▶ PASSAGE SHOWN
# # # # #
- VHS artwork
- Genre: Science fiction
- Based on: A Time to Remember by Stanley Shapiro
- Teleplay by: Stanley Shapiro; Robert Glass;
- Directed by: Bruce Seth Green
- Starring: Robert Hays; Catherine Hicks; Sam Wanamaker;
- Music by: Don Davis
- Country of origin: United States
- Original language: English

Production
- Executive producers: Pat Finnegan; Sheldon Pinchuk;
- Producer: David Roessell
- Cinematography: Brian R. R. Hebb
- Editor: Heather Jo MacDougall
- Running time: 92 minutes
- Production companies: Finnegan/Pinchuk Productions; MCA Television Entertainment; Coastline Partners;

Original release
- Network: USA Network
- Release: November 21, 1990

= Running Against Time =

1990 American science fiction television film

Alternative VHS artwork

Running Against Time is a 1990 American science fiction television film directed by Bruce Seth Green, written by Stanley Shapiro and Robert Glass, and starring Robert Hays, Catherine Hicks, and Sam Wanamaker. Based on Shapiro's 1986 novel A Time to Remember, the film is about a college professor who travels back in time in an attempt to prevent the assassination of John F. Kennedy. The film was Shapiro's final work; it aired on the USA Network on November 21, 1990, four months after his death, and was dedicated to his memory.
# # # # #
▶ ACTIONS TO TAKE
1 - Translate this sentence from the Running Against Time entry into Spanish: "The film was Shapiro's final work; it aired on the USA Network on November 21, 1990, four months after his death, and was dedicated to his memory."
2 - Duplicate the Running Against Time entry between "Original release" and "to his memory.", inclusive.
The rows after this point come from a separate source.

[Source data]
# # # # #
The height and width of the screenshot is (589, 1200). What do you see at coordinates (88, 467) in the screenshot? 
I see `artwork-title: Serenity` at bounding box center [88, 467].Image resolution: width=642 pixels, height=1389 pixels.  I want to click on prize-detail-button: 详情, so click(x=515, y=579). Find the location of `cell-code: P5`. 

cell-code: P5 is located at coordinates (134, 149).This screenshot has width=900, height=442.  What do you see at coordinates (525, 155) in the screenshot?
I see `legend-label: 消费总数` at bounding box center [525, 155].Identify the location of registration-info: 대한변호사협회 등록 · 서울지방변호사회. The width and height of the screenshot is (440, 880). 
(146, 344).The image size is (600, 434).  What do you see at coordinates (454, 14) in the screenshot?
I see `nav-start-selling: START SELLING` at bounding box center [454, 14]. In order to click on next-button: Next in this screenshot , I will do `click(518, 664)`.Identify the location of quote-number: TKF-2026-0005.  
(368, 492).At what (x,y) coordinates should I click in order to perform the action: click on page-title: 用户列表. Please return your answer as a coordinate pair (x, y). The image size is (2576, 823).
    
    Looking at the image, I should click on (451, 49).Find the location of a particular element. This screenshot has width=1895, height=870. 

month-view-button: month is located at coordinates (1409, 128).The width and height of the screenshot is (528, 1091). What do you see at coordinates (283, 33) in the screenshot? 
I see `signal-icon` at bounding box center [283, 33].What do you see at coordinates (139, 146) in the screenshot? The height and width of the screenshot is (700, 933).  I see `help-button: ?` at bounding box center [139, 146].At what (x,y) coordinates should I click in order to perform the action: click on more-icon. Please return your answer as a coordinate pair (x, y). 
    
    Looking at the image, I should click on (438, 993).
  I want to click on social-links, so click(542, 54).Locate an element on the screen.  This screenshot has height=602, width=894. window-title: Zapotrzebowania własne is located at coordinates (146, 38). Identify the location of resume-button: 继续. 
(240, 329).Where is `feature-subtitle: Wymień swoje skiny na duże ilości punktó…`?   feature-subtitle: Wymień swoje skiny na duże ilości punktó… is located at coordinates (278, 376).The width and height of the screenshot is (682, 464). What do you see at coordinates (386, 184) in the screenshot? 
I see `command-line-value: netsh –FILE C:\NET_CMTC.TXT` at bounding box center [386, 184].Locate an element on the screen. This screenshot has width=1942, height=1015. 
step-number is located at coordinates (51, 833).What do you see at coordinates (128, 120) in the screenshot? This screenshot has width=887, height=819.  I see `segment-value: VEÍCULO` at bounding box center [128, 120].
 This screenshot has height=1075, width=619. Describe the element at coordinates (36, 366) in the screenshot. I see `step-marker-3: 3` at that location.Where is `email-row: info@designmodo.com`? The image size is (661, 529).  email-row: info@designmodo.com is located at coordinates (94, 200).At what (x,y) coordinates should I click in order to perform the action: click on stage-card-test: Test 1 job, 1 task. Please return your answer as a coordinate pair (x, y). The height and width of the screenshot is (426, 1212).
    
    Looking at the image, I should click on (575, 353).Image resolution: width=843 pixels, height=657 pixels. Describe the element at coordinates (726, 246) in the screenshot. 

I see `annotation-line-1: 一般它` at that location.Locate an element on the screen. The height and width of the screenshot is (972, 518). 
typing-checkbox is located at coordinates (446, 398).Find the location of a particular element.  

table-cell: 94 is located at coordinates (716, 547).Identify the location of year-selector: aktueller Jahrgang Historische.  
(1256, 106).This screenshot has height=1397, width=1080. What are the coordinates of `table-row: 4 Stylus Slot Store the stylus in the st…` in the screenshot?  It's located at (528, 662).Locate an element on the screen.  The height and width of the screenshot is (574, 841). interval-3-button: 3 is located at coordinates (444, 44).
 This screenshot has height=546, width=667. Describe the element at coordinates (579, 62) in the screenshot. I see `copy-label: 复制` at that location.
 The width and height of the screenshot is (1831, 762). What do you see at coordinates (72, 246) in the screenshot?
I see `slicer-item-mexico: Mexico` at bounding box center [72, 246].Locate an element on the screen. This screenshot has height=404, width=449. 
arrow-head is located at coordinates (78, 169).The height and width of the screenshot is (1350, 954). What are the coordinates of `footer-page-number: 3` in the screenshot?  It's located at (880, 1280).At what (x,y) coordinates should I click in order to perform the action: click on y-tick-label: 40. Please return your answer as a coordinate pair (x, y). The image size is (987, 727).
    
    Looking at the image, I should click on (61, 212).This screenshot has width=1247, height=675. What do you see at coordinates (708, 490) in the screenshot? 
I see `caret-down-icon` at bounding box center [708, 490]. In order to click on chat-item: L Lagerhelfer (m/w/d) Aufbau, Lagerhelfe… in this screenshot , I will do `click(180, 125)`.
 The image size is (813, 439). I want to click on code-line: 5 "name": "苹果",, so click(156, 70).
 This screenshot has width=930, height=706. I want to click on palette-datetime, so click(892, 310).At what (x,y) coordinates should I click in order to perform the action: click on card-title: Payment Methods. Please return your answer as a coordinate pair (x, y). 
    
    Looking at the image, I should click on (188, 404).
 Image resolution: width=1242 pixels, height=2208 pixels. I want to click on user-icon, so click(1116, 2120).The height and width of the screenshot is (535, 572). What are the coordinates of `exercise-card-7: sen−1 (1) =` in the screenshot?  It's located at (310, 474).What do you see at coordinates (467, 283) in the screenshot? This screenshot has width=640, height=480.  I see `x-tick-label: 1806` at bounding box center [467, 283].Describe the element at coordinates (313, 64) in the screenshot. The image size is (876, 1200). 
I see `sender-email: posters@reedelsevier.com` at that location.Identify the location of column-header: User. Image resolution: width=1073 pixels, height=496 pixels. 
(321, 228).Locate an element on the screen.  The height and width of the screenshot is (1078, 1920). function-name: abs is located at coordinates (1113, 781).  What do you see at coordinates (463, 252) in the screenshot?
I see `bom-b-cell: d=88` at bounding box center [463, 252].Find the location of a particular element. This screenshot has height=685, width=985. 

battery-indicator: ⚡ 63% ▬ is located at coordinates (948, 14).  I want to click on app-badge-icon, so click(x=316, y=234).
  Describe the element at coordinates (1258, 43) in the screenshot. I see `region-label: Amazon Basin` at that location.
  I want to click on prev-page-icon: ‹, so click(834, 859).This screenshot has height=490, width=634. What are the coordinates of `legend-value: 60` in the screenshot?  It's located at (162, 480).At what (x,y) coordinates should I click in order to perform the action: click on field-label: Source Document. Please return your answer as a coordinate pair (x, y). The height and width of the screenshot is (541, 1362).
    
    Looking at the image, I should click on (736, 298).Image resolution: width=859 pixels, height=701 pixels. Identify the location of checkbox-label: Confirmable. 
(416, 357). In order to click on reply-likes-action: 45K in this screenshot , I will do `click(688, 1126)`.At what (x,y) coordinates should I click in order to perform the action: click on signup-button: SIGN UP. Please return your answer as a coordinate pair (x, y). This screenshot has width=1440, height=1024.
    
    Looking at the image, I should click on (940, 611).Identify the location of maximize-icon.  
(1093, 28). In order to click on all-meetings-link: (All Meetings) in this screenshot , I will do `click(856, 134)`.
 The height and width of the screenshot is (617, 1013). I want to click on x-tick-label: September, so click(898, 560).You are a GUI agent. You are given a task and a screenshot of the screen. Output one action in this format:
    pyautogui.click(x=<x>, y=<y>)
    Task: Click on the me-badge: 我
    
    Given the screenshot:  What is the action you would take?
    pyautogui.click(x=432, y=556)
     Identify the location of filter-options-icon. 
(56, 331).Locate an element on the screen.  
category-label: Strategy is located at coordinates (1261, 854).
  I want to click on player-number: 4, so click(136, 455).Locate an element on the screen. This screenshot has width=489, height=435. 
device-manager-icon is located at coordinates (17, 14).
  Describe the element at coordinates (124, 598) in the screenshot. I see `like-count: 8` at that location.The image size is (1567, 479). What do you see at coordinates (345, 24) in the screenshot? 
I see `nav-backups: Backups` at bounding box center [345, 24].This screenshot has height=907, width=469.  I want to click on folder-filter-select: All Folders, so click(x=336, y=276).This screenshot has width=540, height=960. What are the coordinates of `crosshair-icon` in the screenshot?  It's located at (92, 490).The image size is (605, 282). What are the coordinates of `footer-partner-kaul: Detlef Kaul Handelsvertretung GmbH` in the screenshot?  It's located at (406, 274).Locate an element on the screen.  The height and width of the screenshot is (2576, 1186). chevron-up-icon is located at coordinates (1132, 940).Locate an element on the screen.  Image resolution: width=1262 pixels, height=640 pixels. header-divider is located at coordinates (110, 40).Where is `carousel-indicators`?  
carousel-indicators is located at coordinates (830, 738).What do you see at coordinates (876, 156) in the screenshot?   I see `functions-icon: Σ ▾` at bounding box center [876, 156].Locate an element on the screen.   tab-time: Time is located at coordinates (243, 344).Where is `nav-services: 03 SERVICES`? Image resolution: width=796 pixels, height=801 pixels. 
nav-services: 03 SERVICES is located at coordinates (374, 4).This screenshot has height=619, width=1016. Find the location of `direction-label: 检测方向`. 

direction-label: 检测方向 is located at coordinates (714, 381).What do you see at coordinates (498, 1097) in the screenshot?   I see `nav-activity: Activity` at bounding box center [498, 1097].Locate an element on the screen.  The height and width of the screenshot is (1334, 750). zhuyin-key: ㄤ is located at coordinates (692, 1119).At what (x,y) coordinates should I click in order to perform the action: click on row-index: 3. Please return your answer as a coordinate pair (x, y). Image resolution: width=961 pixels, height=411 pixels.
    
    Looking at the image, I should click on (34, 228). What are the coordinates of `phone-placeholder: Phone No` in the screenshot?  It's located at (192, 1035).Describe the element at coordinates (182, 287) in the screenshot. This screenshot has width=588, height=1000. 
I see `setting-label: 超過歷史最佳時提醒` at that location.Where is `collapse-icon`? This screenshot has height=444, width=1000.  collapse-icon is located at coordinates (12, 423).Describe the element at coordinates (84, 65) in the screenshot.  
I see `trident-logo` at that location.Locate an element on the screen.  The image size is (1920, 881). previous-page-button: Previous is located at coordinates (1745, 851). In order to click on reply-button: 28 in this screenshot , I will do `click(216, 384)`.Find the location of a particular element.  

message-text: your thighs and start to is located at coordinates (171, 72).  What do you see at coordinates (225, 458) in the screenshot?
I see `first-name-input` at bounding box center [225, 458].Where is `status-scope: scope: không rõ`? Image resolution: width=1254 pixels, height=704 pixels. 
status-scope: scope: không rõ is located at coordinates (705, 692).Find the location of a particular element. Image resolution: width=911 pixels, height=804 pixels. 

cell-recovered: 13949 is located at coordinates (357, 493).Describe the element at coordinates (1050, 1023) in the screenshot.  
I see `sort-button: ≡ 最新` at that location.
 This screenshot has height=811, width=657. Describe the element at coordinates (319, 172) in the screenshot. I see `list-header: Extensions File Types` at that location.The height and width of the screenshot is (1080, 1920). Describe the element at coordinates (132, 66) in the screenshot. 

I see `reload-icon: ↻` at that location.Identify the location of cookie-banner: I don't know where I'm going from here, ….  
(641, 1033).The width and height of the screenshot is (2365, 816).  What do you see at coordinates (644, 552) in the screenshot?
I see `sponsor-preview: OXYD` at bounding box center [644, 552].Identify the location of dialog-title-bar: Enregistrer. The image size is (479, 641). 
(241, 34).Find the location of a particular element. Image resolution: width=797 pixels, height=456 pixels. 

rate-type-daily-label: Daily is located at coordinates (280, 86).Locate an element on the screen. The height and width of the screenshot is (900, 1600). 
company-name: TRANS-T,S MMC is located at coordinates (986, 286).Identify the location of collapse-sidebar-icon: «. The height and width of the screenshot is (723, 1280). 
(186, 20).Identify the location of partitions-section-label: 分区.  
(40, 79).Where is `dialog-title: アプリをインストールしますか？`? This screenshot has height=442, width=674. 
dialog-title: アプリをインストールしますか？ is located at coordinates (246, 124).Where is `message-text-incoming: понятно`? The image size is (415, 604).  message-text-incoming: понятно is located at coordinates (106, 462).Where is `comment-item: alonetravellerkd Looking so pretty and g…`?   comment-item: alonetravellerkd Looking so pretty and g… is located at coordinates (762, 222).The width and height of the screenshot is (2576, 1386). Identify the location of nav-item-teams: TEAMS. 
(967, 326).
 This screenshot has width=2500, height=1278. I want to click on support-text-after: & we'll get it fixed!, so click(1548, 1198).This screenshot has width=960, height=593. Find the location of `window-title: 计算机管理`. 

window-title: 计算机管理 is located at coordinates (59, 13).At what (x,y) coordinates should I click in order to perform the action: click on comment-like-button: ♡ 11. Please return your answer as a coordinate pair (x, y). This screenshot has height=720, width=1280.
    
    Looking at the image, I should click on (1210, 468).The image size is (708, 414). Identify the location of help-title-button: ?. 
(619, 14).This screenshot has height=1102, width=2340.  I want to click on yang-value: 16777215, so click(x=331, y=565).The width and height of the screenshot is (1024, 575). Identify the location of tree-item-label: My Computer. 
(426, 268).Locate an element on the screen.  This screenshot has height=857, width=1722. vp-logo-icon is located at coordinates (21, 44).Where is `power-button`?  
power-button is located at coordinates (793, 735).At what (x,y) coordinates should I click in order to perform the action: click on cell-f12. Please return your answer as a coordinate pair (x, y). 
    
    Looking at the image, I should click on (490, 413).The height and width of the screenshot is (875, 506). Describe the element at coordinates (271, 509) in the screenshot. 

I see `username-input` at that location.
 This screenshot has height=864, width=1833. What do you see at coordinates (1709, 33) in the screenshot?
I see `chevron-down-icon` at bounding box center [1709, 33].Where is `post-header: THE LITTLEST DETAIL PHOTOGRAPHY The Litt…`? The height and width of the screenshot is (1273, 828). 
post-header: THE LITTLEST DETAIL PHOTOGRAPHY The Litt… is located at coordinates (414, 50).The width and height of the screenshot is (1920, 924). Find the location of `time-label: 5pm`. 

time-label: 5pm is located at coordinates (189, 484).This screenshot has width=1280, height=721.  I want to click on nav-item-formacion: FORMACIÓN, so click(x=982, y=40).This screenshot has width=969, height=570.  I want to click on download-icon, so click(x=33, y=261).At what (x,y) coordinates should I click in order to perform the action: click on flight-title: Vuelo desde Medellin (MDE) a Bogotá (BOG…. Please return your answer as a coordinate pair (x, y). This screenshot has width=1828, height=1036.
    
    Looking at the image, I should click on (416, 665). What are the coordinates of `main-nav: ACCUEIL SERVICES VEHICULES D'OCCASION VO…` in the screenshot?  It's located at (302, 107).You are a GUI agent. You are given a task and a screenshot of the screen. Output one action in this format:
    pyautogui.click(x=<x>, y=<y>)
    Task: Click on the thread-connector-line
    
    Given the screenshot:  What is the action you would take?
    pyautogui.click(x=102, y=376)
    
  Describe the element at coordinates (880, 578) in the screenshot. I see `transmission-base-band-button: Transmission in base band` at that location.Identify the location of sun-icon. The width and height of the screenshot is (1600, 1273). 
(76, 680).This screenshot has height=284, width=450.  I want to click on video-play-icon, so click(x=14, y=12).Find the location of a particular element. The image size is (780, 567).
# # # # #
▶ SOLVED PROBLEMS
1 - La película fue la última obra de Shapiro; se emitió en USA Network el 21 de noviembre de 1990, cuatro meses después de su muerte, y fue dedicada a su memoria.

2 -
Original release
- Network: USA Network
- Release: November 21, 1990

= Running Against Time =

1990 American science fiction television film

Alternative VHS artwork

Running Against Time is a 1990 American science fiction television film directed by Bruce Seth Green, written by Stanley Shapiro and Robert Glass, and starring Robert Hays, Catherine Hicks, and Sam Wanamaker. Based on Shapiro's 1986 novel A Time to Remember, the film is about a college professor who travels back in time in an attempt to prevent the assassination of John F. Kennedy. The film was Shapiro's final work; it aired on the USA Network on November 21, 1990, four months after his death, and was dedicated to his memory.